* Activity *
Please copy the Anna Pantelia text starting with "Anna Pantelia is" and going on through "under 30 internationally.", renaming "photojournalist" as "documentary photographer".

Anna Pantelia is a Greek photojournalist. Her photographs and interviews have been published on major media organizations such as Newsweek, CNN, Al Jazeera, BBC, The Wallstreet Journal, The Guardian and Vice News. She has worked in Europe, Turkey, South Sudan and Mozambique with international NGOs such as Action Aid, Save the Children, Doctors Without Borders and has been the official photographer of CERN between 2012 and 2014. In 2015 she was selected by Magnum Photos as one of the 30 best documentary photographers under 30 internationally.
Life in the shadow of the Greek Lignite Mines
Despite the strict EU carbon regulations and the declining industry revenues, Greece has invested € 1.75 billions in the construction of two new lignite units in Western Macedonia.

* Data provided *
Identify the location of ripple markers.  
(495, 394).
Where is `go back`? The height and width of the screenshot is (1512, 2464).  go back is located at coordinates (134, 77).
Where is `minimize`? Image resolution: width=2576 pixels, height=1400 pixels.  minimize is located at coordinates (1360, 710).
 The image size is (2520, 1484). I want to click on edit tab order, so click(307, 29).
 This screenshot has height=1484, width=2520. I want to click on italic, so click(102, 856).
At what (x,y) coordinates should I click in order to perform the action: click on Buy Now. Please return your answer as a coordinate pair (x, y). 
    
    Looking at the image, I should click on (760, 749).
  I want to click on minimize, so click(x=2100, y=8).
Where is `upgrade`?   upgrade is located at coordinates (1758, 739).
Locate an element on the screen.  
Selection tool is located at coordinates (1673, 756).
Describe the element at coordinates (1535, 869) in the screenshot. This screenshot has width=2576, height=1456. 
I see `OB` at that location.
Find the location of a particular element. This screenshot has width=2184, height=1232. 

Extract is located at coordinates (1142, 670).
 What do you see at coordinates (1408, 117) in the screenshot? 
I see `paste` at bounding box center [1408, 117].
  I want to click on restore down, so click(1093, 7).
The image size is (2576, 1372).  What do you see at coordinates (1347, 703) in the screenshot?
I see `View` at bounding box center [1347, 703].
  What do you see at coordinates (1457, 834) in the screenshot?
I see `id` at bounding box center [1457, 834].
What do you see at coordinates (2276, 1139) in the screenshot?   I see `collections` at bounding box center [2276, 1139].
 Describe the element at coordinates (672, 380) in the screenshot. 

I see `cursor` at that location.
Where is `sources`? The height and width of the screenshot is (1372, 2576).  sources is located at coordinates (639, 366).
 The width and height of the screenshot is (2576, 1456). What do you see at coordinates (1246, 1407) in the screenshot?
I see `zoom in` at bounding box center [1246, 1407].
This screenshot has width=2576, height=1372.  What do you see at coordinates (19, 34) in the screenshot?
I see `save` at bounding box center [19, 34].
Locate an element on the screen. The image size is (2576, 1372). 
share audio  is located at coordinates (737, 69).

* Written solution *
Anna Pantelia is a Greek documentary photographer. Her photographs and interviews have been published on major media organizations such as Newsweek, CNN, Al Jazeera, BBC, The Wallstreet Journal, The Guardian and Vice News. She has worked in Europe, Turkey, South Sudan and Mozambique with international NGOs such as Action Aid, Save the Children, Doctors Without Borders and has been the official photographer of CERN between 2012 and 2014. In 2015 she was selected by Magnum Photos as one of the 30 best documentary photographers under 30 internationally.